Items from a data source
((

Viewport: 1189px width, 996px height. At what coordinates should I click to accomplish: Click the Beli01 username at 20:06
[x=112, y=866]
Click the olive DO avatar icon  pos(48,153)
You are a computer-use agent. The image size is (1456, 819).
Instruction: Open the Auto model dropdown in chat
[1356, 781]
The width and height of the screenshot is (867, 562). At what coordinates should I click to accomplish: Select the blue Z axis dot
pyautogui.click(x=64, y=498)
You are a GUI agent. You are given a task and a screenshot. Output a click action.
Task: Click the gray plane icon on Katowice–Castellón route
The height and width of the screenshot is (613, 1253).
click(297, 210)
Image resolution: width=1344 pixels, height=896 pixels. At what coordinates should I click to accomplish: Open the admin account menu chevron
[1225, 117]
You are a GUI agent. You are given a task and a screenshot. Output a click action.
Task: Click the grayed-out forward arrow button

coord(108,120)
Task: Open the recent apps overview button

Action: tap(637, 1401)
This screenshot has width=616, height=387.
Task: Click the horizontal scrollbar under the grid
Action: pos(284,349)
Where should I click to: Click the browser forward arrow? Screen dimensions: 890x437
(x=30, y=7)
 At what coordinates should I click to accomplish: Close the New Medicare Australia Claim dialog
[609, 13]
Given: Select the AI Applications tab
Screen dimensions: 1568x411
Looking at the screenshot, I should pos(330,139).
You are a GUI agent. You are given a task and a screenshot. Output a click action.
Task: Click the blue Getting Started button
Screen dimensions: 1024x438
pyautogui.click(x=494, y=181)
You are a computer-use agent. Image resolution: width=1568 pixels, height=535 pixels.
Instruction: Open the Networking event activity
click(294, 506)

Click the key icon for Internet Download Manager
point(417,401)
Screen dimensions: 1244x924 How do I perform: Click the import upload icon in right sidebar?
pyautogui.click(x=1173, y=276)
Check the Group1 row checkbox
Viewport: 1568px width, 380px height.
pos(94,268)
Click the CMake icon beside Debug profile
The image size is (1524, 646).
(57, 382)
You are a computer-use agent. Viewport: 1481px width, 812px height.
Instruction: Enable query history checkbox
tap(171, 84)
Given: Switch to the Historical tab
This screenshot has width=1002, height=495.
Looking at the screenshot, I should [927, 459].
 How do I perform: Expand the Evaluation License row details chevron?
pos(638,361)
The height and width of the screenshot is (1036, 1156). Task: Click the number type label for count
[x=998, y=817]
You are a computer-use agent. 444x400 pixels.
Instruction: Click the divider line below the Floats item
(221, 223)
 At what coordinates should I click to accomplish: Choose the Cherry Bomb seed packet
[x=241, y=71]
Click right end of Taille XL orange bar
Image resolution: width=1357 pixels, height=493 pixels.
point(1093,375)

))

Copy the lines of the material verbatim, from the line containing "Click the olive" to the line containing "Looking at the screenshot, I should pos(330,139).", both included.

Click the olive DO avatar icon  pos(48,153)
You are a computer-use agent. The image size is (1456, 819).
Instruction: Open the Auto model dropdown in chat
[1356, 781]
The width and height of the screenshot is (867, 562). At what coordinates should I click to accomplish: Select the blue Z axis dot
pyautogui.click(x=64, y=498)
You are a GUI agent. You are given a task and a screenshot. Output a click action.
Task: Click the gray plane icon on Katowice–Castellón route
The height and width of the screenshot is (613, 1253).
click(297, 210)
Image resolution: width=1344 pixels, height=896 pixels. At what coordinates should I click to accomplish: Open the admin account menu chevron
[1225, 117]
You are a GUI agent. You are given a task and a screenshot. Output a click action.
Task: Click the grayed-out forward arrow button

coord(108,120)
Task: Open the recent apps overview button

Action: tap(637, 1401)
This screenshot has width=616, height=387.
Task: Click the horizontal scrollbar under the grid
Action: pos(284,349)
Where should I click to: Click the browser forward arrow? Screen dimensions: 890x437
(x=30, y=7)
 At what coordinates should I click to accomplish: Close the New Medicare Australia Claim dialog
[609, 13]
Given: Select the AI Applications tab
Screen dimensions: 1568x411
Looking at the screenshot, I should pos(330,139).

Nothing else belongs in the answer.